- **Entries provided**
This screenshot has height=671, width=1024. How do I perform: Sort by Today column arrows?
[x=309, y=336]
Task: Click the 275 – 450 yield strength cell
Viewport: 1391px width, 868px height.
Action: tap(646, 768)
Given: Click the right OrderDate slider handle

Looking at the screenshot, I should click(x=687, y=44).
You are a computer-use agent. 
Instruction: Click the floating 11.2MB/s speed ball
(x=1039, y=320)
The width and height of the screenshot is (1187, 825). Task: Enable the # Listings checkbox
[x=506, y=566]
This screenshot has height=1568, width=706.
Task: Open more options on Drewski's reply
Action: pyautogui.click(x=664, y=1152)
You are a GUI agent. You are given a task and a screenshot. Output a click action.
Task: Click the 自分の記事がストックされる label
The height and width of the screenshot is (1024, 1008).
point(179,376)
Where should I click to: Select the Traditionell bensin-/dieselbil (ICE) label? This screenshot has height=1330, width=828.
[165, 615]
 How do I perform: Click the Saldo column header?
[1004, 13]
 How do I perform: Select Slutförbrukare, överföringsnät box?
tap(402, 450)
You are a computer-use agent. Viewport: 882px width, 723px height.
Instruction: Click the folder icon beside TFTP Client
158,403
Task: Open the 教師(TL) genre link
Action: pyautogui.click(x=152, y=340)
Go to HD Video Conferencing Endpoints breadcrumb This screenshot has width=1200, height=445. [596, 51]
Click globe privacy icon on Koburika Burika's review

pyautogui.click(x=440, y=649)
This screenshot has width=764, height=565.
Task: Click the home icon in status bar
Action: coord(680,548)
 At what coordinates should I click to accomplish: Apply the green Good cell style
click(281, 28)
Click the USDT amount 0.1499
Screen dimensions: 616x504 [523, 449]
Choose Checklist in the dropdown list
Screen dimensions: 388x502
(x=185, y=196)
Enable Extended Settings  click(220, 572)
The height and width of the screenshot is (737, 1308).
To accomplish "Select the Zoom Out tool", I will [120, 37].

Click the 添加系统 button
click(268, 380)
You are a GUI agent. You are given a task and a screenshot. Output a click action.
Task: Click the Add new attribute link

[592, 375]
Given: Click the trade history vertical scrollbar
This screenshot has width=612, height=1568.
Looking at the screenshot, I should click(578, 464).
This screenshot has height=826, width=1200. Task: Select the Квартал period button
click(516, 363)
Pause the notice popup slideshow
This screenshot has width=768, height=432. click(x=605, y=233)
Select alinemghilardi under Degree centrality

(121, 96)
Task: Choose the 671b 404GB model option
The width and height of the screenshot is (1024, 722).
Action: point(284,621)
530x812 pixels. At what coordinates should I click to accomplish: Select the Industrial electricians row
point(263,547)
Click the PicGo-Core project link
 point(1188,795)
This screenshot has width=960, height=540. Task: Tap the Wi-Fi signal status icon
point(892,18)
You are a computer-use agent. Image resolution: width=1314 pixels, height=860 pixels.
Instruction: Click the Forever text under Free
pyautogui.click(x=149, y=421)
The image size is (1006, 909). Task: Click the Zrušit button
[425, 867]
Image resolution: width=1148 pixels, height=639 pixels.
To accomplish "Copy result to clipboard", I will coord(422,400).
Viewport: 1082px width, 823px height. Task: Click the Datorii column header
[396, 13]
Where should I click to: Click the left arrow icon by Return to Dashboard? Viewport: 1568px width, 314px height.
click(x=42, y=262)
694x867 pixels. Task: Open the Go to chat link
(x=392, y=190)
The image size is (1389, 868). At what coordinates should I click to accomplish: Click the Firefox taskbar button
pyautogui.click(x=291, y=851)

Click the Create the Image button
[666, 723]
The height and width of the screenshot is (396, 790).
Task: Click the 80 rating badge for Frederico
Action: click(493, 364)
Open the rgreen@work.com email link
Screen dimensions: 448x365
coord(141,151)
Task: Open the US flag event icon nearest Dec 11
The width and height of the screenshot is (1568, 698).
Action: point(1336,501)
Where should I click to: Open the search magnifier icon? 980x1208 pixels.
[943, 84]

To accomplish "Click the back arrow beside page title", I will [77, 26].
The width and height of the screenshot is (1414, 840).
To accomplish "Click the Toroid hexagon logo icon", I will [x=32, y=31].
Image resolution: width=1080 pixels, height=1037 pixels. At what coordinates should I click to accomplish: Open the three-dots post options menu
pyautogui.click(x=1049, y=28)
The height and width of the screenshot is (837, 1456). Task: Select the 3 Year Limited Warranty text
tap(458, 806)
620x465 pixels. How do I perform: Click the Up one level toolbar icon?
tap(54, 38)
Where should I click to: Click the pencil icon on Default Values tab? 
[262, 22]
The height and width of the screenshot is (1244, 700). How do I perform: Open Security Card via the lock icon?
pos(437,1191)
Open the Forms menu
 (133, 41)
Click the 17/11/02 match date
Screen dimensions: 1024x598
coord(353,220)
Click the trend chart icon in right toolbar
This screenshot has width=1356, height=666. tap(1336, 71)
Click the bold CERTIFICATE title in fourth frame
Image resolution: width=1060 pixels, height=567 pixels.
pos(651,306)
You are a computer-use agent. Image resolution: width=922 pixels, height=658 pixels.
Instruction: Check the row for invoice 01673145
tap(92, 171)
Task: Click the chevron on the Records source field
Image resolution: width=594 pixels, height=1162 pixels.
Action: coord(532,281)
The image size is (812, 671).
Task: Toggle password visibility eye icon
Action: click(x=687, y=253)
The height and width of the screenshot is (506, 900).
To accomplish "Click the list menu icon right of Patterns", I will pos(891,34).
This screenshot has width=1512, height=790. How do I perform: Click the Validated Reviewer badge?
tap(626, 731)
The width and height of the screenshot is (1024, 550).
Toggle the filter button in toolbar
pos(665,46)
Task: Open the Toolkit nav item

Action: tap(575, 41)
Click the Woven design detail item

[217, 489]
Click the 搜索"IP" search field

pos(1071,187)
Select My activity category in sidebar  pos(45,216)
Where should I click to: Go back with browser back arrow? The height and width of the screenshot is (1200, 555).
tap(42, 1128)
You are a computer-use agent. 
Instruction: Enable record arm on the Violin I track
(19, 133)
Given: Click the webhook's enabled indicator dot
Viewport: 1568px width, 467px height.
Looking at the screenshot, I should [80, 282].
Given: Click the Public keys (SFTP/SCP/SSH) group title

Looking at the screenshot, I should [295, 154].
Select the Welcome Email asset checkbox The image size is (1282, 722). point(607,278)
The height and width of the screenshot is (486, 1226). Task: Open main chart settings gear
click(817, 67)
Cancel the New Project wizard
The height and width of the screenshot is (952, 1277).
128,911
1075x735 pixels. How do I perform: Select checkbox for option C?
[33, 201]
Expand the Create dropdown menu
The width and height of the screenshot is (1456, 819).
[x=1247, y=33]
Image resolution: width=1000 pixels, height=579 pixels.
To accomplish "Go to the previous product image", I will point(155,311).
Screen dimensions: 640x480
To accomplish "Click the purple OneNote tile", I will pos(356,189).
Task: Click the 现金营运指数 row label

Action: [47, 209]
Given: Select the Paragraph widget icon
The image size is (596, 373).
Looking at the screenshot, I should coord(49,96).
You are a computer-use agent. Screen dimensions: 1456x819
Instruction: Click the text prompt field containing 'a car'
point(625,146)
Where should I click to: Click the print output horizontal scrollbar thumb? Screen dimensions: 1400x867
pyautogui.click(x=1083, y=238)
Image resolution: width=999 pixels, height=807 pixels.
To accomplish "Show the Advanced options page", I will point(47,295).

- **Directions**
Transcribe the entire listing above precisely.

- **Answer section**
This screenshot has height=671, width=1024. How do I perform: Sort by Today column arrows?
[x=309, y=336]
Task: Click the 275 – 450 yield strength cell
Viewport: 1391px width, 868px height.
Action: tap(646, 768)
Given: Click the right OrderDate slider handle

Looking at the screenshot, I should click(x=687, y=44).
You are a computer-use agent. 
Instruction: Click the floating 11.2MB/s speed ball
(x=1039, y=320)
The width and height of the screenshot is (1187, 825). Task: Enable the # Listings checkbox
[x=506, y=566]
This screenshot has height=1568, width=706.
Task: Open more options on Drewski's reply
Action: pyautogui.click(x=664, y=1152)
You are a GUI agent. You are given a task and a screenshot. Output a click action.
Task: Click the 自分の記事がストックされる label
The height and width of the screenshot is (1024, 1008).
point(179,376)
Where should I click to: Select the Traditionell bensin-/dieselbil (ICE) label? This screenshot has height=1330, width=828.
[165, 615]
 How do I perform: Click the Saldo column header?
[1004, 13]
 How do I perform: Select Slutförbrukare, överföringsnät box?
tap(402, 450)
You are a computer-use agent. Viewport: 882px width, 723px height.
Instruction: Click the folder icon beside TFTP Client
158,403
Task: Open the 教師(TL) genre link
Action: pyautogui.click(x=152, y=340)
Go to HD Video Conferencing Endpoints breadcrumb This screenshot has width=1200, height=445. [596, 51]
Click globe privacy icon on Koburika Burika's review

pyautogui.click(x=440, y=649)
This screenshot has width=764, height=565.
Task: Click the home icon in status bar
Action: coord(680,548)
 At what coordinates should I click to accomplish: Apply the green Good cell style
click(281, 28)
Click the USDT amount 0.1499
Screen dimensions: 616x504 [523, 449]
Choose Checklist in the dropdown list
Screen dimensions: 388x502
(x=185, y=196)
Enable Extended Settings  click(220, 572)
The height and width of the screenshot is (737, 1308).
To accomplish "Select the Zoom Out tool", I will [120, 37].

Click the 添加系统 button
click(268, 380)
You are a GUI agent. You are given a task and a screenshot. Output a click action.
Task: Click the Add new attribute link

[592, 375]
Given: Click the trade history vertical scrollbar
This screenshot has width=612, height=1568.
Looking at the screenshot, I should click(578, 464).
This screenshot has height=826, width=1200. Task: Select the Квартал period button
click(516, 363)
Pause the notice popup slideshow
This screenshot has width=768, height=432. click(x=605, y=233)
Select alinemghilardi under Degree centrality

(121, 96)
Task: Choose the 671b 404GB model option
The width and height of the screenshot is (1024, 722).
Action: point(284,621)
530x812 pixels. At what coordinates should I click to accomplish: Select the Industrial electricians row
point(263,547)
Click the PicGo-Core project link
 point(1188,795)
This screenshot has width=960, height=540. Task: Tap the Wi-Fi signal status icon
point(892,18)
You are a computer-use agent. Image resolution: width=1314 pixels, height=860 pixels.
Instruction: Click the Forever text under Free
pyautogui.click(x=149, y=421)
The image size is (1006, 909). Task: Click the Zrušit button
[425, 867]
Image resolution: width=1148 pixels, height=639 pixels.
To accomplish "Copy result to clipboard", I will coord(422,400).
Viewport: 1082px width, 823px height. Task: Click the Datorii column header
[396, 13]
Where should I click to: Click the left arrow icon by Return to Dashboard? Viewport: 1568px width, 314px height.
click(x=42, y=262)
694x867 pixels. Task: Open the Go to chat link
(x=392, y=190)
The image size is (1389, 868). At what coordinates should I click to accomplish: Click the Firefox taskbar button
pyautogui.click(x=291, y=851)

Click the Create the Image button
[666, 723]
The height and width of the screenshot is (396, 790).
Task: Click the 80 rating badge for Frederico
Action: click(493, 364)
Open the rgreen@work.com email link
Screen dimensions: 448x365
coord(141,151)
Task: Open the US flag event icon nearest Dec 11
The width and height of the screenshot is (1568, 698).
Action: point(1336,501)
Where should I click to: Open the search magnifier icon? 980x1208 pixels.
[943, 84]

To accomplish "Click the back arrow beside page title", I will [77, 26].
The width and height of the screenshot is (1414, 840).
To accomplish "Click the Toroid hexagon logo icon", I will [x=32, y=31].
Image resolution: width=1080 pixels, height=1037 pixels. At what coordinates should I click to accomplish: Open the three-dots post options menu
pyautogui.click(x=1049, y=28)
The height and width of the screenshot is (837, 1456). Task: Select the 3 Year Limited Warranty text
tap(458, 806)
620x465 pixels. How do I perform: Click the Up one level toolbar icon?
tap(54, 38)
Where should I click to: Click the pencil icon on Default Values tab? 
[262, 22]
The height and width of the screenshot is (1244, 700). How do I perform: Open Security Card via the lock icon?
pos(437,1191)
Open the Forms menu
 (133, 41)
Click the 17/11/02 match date
Screen dimensions: 1024x598
coord(353,220)
Click the trend chart icon in right toolbar
This screenshot has width=1356, height=666. tap(1336, 71)
Click the bold CERTIFICATE title in fourth frame
Image resolution: width=1060 pixels, height=567 pixels.
pos(651,306)
You are a computer-use agent. Image resolution: width=922 pixels, height=658 pixels.
Instruction: Check the row for invoice 01673145
tap(92, 171)
Task: Click the chevron on the Records source field
Image resolution: width=594 pixels, height=1162 pixels.
Action: coord(532,281)
The image size is (812, 671).
Task: Toggle password visibility eye icon
Action: click(x=687, y=253)
The height and width of the screenshot is (506, 900).
To accomplish "Click the list menu icon right of Patterns", I will pos(891,34).
This screenshot has width=1512, height=790. How do I perform: Click the Validated Reviewer badge?
tap(626, 731)
The width and height of the screenshot is (1024, 550).
Toggle the filter button in toolbar
pos(665,46)
Task: Open the Toolkit nav item

Action: tap(575, 41)
Click the Woven design detail item

[217, 489]
Click the 搜索"IP" search field

pos(1071,187)
Select My activity category in sidebar  pos(45,216)
Where should I click to: Go back with browser back arrow? The height and width of the screenshot is (1200, 555).
tap(42, 1128)
You are a computer-use agent. 
Instruction: Enable record arm on the Violin I track
(19, 133)
Given: Click the webhook's enabled indicator dot
Viewport: 1568px width, 467px height.
Looking at the screenshot, I should [80, 282].
Given: Click the Public keys (SFTP/SCP/SSH) group title

Looking at the screenshot, I should [295, 154].
Select the Welcome Email asset checkbox The image size is (1282, 722). point(607,278)
The height and width of the screenshot is (486, 1226). Task: Open main chart settings gear
click(817, 67)
Cancel the New Project wizard
The height and width of the screenshot is (952, 1277).
128,911
1075x735 pixels. How do I perform: Select checkbox for option C?
[33, 201]
Expand the Create dropdown menu
The width and height of the screenshot is (1456, 819).
[x=1247, y=33]
Image resolution: width=1000 pixels, height=579 pixels.
To accomplish "Go to the previous product image", I will point(155,311).
Screen dimensions: 640x480
To accomplish "Click the purple OneNote tile", I will pos(356,189).
Task: Click the 现金营运指数 row label

Action: [47, 209]
Given: Select the Paragraph widget icon
The image size is (596, 373).
Looking at the screenshot, I should coord(49,96).
You are a computer-use agent. Screen dimensions: 1456x819
Instruction: Click the text prompt field containing 'a car'
point(625,146)
Where should I click to: Click the print output horizontal scrollbar thumb? Screen dimensions: 1400x867
pyautogui.click(x=1083, y=238)
Image resolution: width=999 pixels, height=807 pixels.
To accomplish "Show the Advanced options page", I will point(47,295).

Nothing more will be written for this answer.